第34回NPO法人日本脳神経血管内治療学会学術総会 会長
一般財団法人広南会広南病院 血管内脳神経外科 部長
松本 康史
ホームページ開設に際して
今年も3月11日が過ぎました。日本観測史上最大の地震が発生し、仙台では電気・ガス・水道が途絶しました。鉄道や飛行機は全面運休となり、ガソリンが不足して車も動かせなくなりました。電話・TV・インターネットも不通となっていたので、津波に襲われた宮城・岩手・福島の沿岸部の無惨な状況を知る術はありませんでした。尋常でないことが起こっている感覚はありましたが、それよりも自分たちが無事であったことを喜ぶ気持ちのほうが大きかった気がします。あれから7年が過ぎ、仙台は着実に復興をとげています。しかし、多くの被災した地域ではそうではありません。忘れてはならないことだと思っています。
ご挨拶
2018年3月吉日
このたび、第34回NPO法人日本脳神経血管内治療学会学術総会を開催させていただくにあたり、ご挨拶申し上げます。伝統ある本会を主催させていただくこと、心から光栄に思っております。この場をお借りして、ご指導ご鞭撻をいただいた先輩方、そして全ての会員の皆様に深く御礼申し上げます。
仙台での開催は、吉本高志会長の第9回、高橋明会長の第16回、そして江面正幸会長の第28回に続きまして、今回で4度目となります。

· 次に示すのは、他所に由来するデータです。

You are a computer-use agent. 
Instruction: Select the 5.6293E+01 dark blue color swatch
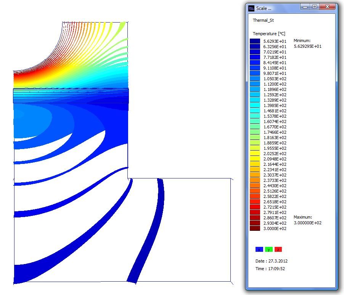click(255, 41)
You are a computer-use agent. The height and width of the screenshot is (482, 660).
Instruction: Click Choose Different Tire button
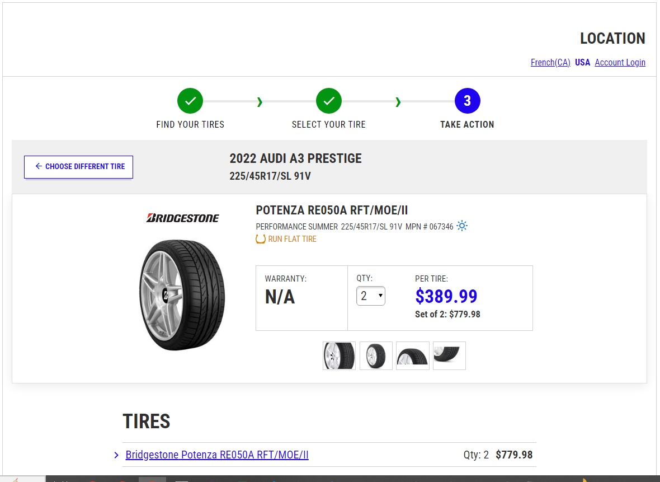click(78, 167)
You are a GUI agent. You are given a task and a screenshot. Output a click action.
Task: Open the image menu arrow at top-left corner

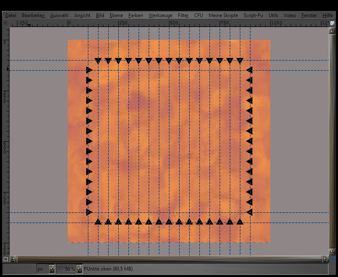pos(6,23)
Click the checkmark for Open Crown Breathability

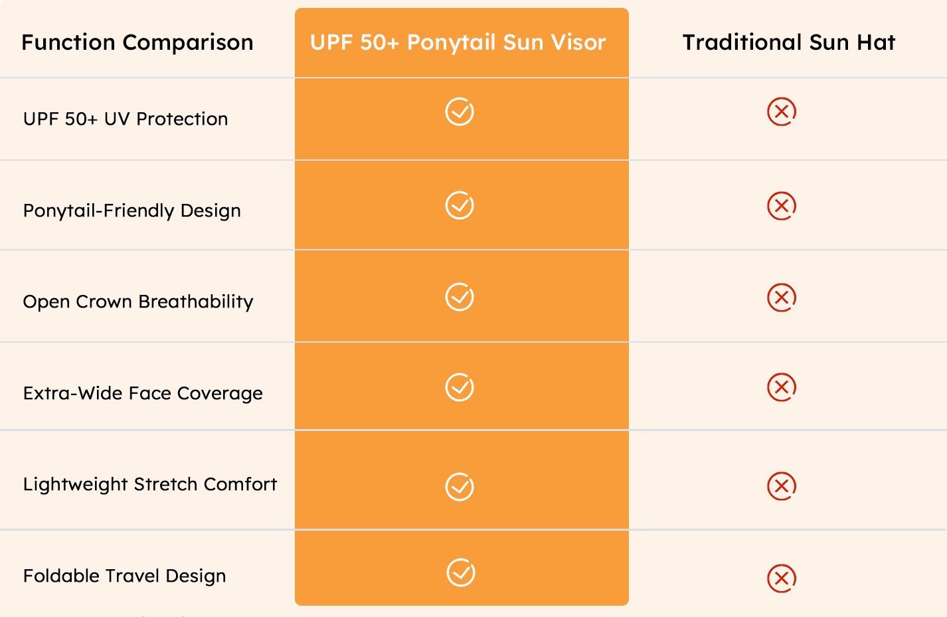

初期のころ固定開催地であった名古屋を除くと、最多となります。前三代の会長が築き上げてきた信頼を損なうことがないよう、背筋を伸ばし、精一杯努めさせていただきます。前三代の会長の所属は東北大学もしくは仙台医療センターであり、広南病院所属の会長は今回が初めてであります。広南病院に育てていただいた私としては、本会を成功させることが幾許かの恩返しになればと思っております。
学術集会のテーマとしては一風変わっているかと思いますが、今回のテーマは
『悠々として急げ』
としました。これは私の憧れの作家、開高健の遺した言葉です。題字は公益財団法人開高健記念会から許可をいただき、当人の自書を使用させていただいております。似たような格言にFestina lente(直訳:ゆっくり急げ)があります。これは、ローマ帝国の初代皇帝であるアウグストゥスが好んだ言葉として知られており、最近ではバラク・オバマ前米国大統領も好んで使っていました。一刻を争う血栓回収療法時、術中合併症に直面した時、治療戦略を立てる時、脳血管内治療医としてのキャリアプランを考える時、いずれの場面でも『悠々として急げ』という格言は符合しているように思います。なによりも、私が人生多くを賭してきた日本脳神経血管内治療学会を主催させて頂く一生に一度の機会ですので、僭越乍ら私の大好きな言葉をテーマとさせていただきました。
会場は、従来から使われていた仙台国際センター「会議棟」に加え、平成27年に完成した「展示棟」を使用します。展示棟は3000㎡無柱の展示室を中心とし、会議棟に隣接しております。仙台市営地下鉄東西線の「国際センター駅」が開業しており、仙台駅から5分で現着します。仙台空港から仙台駅までは仙台空港アクセス鉄道で快速なら17分ですから、乗り換え時間を含めなければ22分で空港から会場まで到着することになります。会場の広さ、周辺ロケーション、アクセスの良さは必ずや皆様にご満足いただけるものと確信しております。
第34回NPO法人日本脳神経血管内治療学会学術総会が皆様にとって充実した会になるよう、『悠々として急げ』を胸に、これからの数ヶ月間全力で準備を進めて参ります。ご支援の程、何卒宜しくお願い申し上げます。